At the line containing "The height and", begin an exact copy of the lines below and continue through the final one, with no pictures.

Stored items:

+++++

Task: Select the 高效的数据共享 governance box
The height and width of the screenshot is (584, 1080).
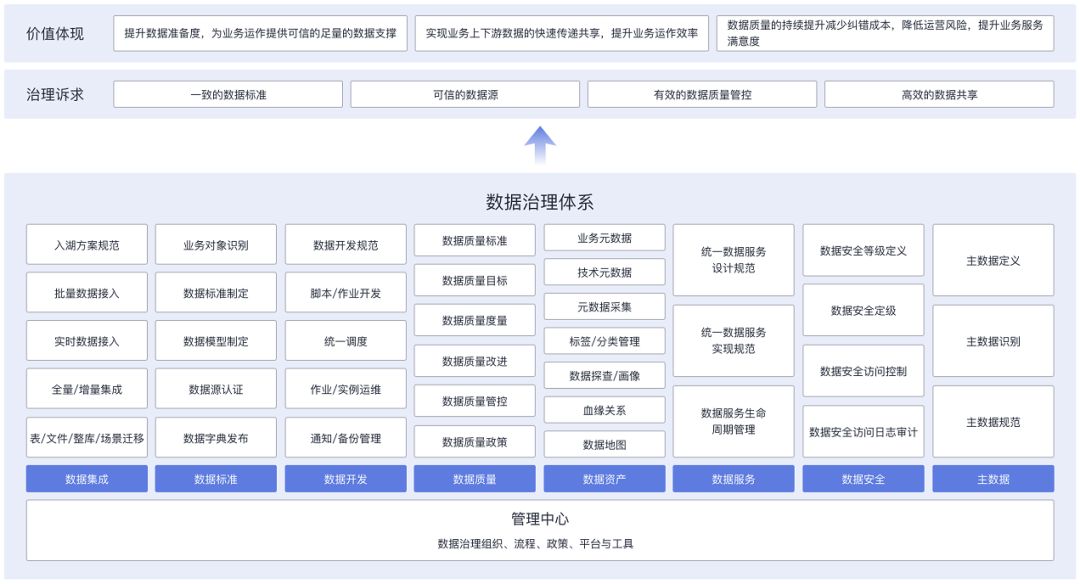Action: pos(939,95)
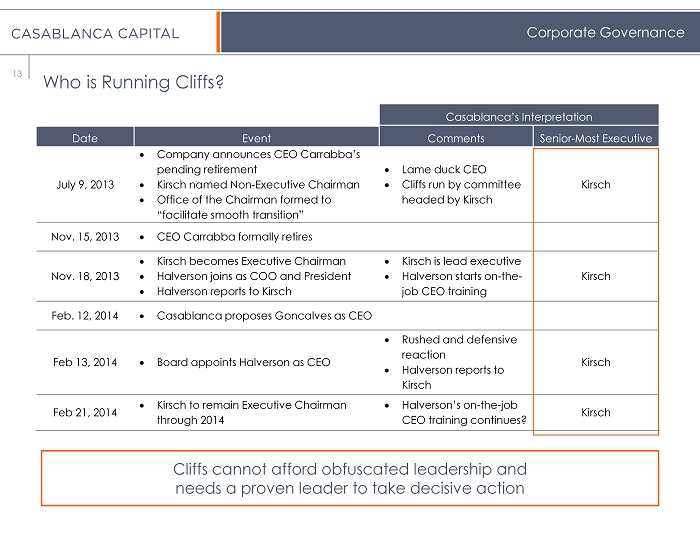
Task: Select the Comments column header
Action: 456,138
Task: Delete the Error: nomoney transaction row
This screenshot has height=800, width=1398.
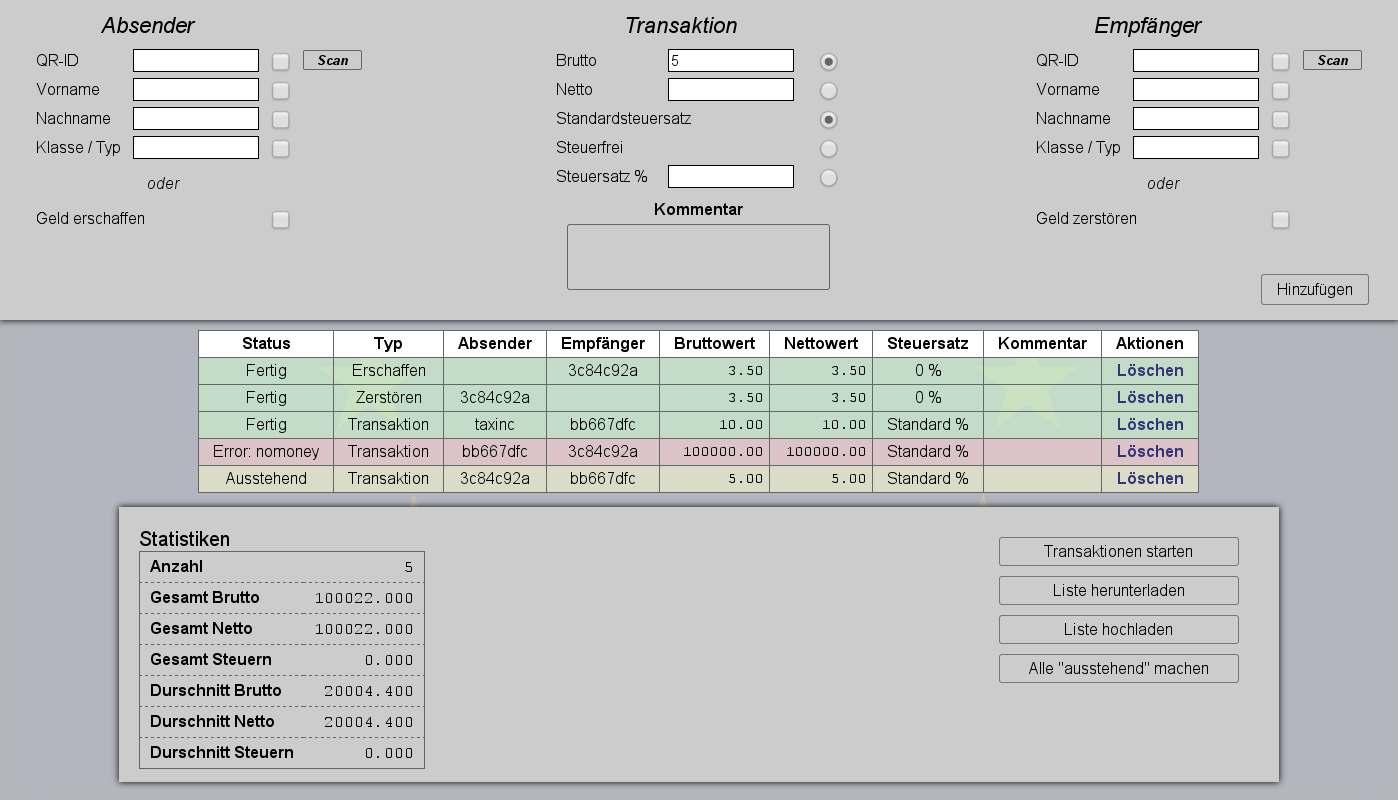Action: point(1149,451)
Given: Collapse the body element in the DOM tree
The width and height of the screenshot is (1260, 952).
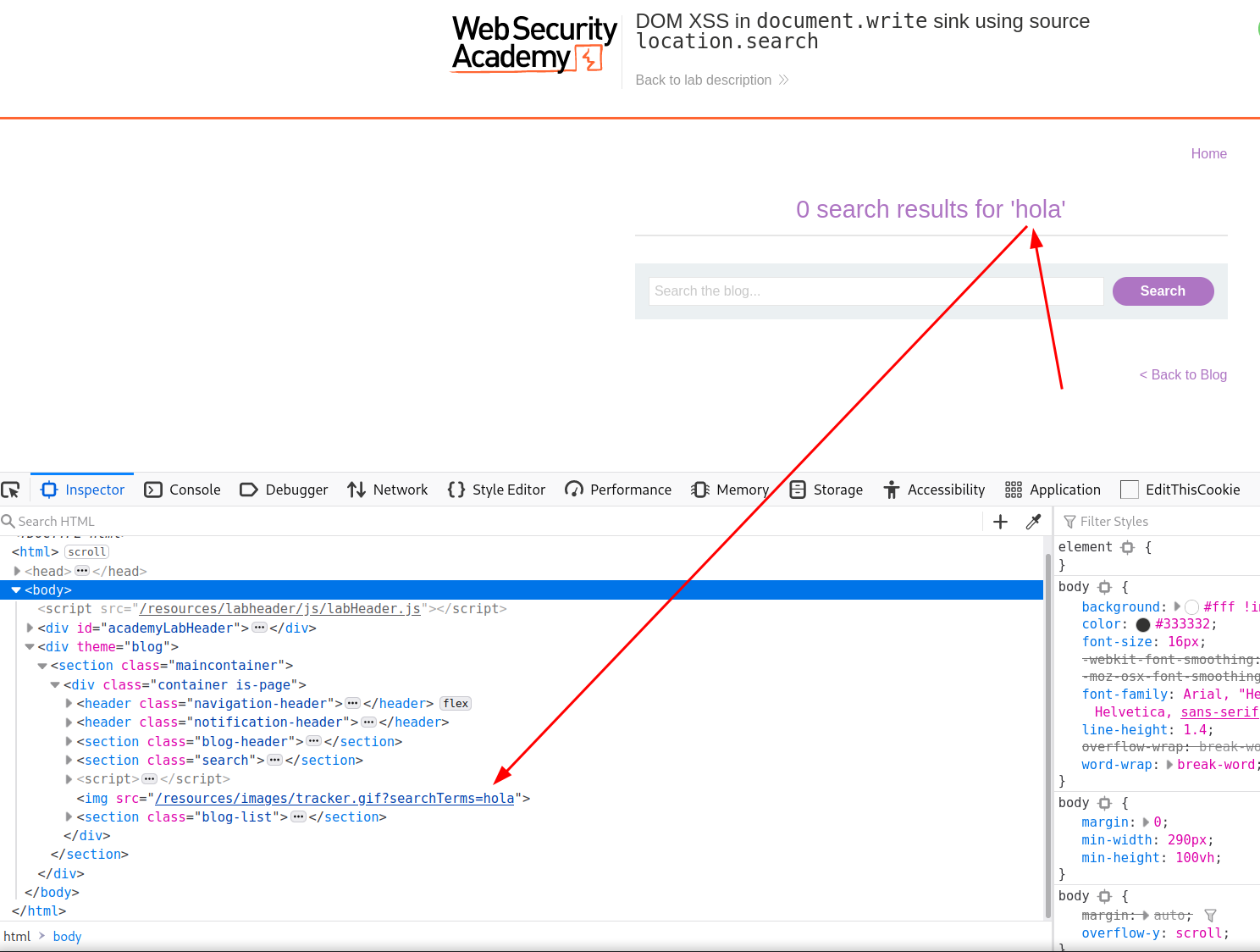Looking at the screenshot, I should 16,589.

+++++

Solution to this exercise>
The height and width of the screenshot is (584, 1080).
Action: pos(939,95)
Task: Select the Comments column header
Action: 456,138
Task: Delete the Error: nomoney transaction row
This screenshot has height=800, width=1398.
Action: point(1149,451)
Given: Collapse the body element in the DOM tree
The width and height of the screenshot is (1260, 952).
Looking at the screenshot, I should 16,589.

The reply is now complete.